What Claude Sonnet 4.6 is
Claude Sonnet 4.6 is a hybrid reasoning model provided by Anthropic. The model is intended for tasks that combine ordinary language generation with planning, analysis, coding, tool use, and multi-step execution. Its canonical Claude API model ID is claude-sonnet-4-6. The model was released on February 17, 2026.
In Anthropic’s lineup, Sonnet represents a middle position between lower-cost, faster models and the provider’s more expensive Opus-class models. That positioning makes Sonnet 4.6 a practical choice when an application needs substantial reasoning and coding capability but must also control latency or token costs. Anthropic describes improvements over Sonnet 4.5 in areas including instruction following, agent planning, computer use, document comprehension, financial analysis, and professional workflows.
There is an important lifecycle qualification. The model remains accessible as of September 24, 2026, but Anthropic classifies it as an active legacy model and recommends migration to Claude Sonnet 5. Anthropic’s documentation states that retirement is not expected sooner than February 17, 2027. The fixed model ID identifies a specific 4.6-generation snapshot rather than a rolling alias that automatically changes to a newer model.
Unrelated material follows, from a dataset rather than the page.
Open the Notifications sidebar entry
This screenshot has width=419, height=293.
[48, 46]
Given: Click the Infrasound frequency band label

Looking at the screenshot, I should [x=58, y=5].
Specifications at a glance
| Specification | Claude Sonnet 4.6 |
|---|---|
| Provider | Anthropic |
| Release date | February 17, 2026 |
| Model ID | claude-sonnet-4-6 |
| Context window | 1,000,000 tokens |
| Standard maximum output | 128,000 tokens |
| Batch maximum output | 300,000 tokens in beta |
| Input | Text and images |
| Output | Text |
| Reasoning | Adaptive thinking with high default effort |
| Reliable knowledge cutoff | August 2025 |
| Training-data cutoff | January 2026 |
| Lifecycle | Active legacy model |
The reliable knowledge cutoff and training-data cutoff are different pieces of information. Anthropic lists August 2025 as the reliable knowledge cutoff, while the training-data cutoff is January 2026. External tools such as web search can provide newer information during a task, but they do not change the model’s underlying knowledge cutoff.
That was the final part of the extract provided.